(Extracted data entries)

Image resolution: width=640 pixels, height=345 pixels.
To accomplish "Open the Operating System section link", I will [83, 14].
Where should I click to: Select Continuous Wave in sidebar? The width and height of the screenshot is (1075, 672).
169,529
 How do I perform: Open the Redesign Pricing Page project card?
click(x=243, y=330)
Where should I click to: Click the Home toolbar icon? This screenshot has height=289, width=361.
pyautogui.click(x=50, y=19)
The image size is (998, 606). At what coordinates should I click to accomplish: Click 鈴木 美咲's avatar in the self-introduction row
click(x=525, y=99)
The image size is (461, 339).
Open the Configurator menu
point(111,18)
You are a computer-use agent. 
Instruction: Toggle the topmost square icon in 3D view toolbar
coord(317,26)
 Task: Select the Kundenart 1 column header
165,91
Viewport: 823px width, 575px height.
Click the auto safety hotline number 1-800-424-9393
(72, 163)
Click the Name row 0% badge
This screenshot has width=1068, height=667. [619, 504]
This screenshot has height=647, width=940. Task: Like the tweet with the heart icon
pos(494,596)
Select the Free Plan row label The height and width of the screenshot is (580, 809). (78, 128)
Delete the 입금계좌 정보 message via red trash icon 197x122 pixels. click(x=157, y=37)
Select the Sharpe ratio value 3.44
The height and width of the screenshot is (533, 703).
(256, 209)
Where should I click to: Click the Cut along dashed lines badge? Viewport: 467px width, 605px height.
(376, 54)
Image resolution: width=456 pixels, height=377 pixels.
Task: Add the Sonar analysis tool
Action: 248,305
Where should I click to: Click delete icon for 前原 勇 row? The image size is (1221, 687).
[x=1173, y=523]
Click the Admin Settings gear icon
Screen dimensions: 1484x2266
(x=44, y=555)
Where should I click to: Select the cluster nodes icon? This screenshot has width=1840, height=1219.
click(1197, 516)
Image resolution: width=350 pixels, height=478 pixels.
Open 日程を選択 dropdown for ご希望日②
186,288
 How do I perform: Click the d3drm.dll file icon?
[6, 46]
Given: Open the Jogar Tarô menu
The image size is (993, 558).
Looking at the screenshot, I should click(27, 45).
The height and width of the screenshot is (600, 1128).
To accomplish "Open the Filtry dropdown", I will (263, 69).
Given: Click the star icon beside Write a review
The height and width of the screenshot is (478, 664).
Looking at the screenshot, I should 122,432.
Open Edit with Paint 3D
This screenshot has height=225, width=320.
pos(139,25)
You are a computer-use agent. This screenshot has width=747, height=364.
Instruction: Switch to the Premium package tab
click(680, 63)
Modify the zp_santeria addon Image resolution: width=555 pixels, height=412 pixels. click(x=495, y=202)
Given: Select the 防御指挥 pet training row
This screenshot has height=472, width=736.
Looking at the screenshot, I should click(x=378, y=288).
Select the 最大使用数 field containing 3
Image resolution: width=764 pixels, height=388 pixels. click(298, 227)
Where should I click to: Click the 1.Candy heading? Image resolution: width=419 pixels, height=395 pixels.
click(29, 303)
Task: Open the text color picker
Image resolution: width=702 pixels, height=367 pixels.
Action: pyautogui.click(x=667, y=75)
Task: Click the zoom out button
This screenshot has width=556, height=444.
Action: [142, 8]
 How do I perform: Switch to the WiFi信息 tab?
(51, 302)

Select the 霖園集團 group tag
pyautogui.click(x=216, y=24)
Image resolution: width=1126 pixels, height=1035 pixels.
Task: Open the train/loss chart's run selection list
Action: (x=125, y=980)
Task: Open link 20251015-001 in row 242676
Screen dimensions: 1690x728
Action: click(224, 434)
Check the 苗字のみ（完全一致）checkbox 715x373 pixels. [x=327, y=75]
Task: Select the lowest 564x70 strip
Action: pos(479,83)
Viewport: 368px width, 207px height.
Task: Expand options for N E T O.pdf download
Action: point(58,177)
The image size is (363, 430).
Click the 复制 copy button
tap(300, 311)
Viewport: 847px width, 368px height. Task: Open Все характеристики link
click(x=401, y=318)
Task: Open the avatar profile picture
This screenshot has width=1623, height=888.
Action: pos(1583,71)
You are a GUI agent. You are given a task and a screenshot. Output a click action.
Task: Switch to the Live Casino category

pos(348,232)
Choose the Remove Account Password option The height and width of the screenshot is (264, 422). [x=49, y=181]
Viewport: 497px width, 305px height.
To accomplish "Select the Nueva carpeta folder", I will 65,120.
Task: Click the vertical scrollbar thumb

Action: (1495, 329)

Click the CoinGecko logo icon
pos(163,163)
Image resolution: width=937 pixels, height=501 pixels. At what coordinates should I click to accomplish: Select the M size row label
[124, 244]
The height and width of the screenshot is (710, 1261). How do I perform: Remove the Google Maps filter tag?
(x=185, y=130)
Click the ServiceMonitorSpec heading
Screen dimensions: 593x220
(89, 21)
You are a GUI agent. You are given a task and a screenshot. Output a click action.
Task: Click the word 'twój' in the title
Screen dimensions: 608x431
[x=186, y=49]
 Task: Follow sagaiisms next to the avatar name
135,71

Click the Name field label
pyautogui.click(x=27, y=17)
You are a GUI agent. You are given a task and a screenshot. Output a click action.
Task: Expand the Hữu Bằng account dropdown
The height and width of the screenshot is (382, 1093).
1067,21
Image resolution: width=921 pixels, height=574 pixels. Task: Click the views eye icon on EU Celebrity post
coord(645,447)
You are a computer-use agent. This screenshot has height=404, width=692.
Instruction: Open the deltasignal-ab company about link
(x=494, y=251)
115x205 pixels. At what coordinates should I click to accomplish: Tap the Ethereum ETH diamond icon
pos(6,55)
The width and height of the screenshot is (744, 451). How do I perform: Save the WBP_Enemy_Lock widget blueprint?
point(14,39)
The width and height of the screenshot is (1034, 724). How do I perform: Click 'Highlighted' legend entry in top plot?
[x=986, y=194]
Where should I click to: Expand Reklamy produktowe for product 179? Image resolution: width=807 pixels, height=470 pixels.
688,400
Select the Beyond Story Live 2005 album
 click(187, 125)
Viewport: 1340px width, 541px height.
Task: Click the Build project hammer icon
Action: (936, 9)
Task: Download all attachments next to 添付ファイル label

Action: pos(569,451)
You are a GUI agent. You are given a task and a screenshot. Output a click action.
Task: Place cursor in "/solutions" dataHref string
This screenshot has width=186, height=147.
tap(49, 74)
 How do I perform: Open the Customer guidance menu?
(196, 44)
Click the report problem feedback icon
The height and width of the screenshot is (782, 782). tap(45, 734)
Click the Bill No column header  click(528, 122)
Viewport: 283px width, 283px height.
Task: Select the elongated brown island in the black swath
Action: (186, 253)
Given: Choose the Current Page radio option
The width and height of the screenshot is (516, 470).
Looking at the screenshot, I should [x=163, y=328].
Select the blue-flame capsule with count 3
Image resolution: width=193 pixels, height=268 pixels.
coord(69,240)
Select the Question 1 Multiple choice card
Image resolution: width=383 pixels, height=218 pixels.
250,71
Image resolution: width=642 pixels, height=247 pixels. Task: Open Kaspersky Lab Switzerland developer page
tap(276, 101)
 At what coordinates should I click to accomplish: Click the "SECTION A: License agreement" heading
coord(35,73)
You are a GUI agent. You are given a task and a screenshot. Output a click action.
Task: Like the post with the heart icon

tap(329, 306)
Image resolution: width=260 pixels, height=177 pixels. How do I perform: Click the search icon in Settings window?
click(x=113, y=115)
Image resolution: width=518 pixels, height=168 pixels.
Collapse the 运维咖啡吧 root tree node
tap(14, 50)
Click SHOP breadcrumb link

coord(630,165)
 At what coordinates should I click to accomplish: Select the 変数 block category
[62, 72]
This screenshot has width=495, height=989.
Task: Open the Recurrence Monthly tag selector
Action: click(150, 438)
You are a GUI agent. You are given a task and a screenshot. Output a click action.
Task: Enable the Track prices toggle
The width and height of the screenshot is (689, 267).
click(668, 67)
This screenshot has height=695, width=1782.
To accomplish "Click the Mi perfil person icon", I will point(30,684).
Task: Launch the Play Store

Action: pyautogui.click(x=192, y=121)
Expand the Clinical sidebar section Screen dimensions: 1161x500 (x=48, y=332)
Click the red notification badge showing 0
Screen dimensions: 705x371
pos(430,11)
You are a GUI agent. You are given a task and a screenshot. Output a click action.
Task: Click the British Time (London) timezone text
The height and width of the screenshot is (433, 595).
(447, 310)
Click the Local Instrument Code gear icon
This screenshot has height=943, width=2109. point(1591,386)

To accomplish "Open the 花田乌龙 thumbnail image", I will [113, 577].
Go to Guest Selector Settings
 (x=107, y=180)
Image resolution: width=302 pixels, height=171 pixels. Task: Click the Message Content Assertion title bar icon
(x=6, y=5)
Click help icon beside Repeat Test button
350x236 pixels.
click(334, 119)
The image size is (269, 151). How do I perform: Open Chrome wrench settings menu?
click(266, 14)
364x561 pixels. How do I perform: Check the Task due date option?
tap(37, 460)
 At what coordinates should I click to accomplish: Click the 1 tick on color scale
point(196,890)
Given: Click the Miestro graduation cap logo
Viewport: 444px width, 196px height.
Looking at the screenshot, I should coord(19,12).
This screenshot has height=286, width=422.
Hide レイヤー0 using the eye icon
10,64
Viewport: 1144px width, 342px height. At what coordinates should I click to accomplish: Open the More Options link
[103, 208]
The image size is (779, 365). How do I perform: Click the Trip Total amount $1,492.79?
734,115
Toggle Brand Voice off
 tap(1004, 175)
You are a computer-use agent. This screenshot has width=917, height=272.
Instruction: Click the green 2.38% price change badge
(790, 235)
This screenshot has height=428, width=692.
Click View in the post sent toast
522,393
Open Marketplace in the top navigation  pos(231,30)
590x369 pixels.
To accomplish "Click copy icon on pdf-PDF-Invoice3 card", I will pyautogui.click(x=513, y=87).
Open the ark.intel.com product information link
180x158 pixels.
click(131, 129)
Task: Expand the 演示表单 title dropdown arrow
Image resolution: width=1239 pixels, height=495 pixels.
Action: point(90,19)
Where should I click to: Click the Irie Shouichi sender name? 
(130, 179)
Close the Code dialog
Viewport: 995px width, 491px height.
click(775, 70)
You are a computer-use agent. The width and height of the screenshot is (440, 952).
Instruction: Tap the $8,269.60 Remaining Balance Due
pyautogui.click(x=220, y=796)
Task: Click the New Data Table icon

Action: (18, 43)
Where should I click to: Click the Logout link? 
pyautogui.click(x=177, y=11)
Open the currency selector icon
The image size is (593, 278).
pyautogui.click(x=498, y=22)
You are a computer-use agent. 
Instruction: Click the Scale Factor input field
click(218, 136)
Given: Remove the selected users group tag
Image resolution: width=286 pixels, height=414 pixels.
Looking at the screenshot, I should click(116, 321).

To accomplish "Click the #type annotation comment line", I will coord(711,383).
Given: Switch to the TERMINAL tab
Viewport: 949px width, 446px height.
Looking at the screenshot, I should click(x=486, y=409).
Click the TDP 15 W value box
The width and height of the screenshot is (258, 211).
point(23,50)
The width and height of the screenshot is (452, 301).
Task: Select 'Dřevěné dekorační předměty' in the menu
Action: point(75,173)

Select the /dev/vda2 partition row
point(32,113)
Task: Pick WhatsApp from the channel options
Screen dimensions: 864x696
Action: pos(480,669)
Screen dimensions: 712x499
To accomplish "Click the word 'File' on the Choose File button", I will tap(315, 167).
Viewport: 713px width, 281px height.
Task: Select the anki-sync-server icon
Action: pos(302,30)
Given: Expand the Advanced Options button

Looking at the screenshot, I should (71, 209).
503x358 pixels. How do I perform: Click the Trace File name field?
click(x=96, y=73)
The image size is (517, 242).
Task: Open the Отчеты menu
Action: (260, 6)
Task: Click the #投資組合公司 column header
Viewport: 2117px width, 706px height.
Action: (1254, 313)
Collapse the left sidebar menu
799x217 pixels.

■ What is needed: From the records above, copy out the line with "This screenshot has height=647, width=940.", the line with "Select the Free", and every line between them, word for word.

■ Completed exercise:
This screenshot has height=647, width=940. Task: Like the tweet with the heart icon
pos(494,596)
Select the Free Plan row label The height and width of the screenshot is (580, 809). (78, 128)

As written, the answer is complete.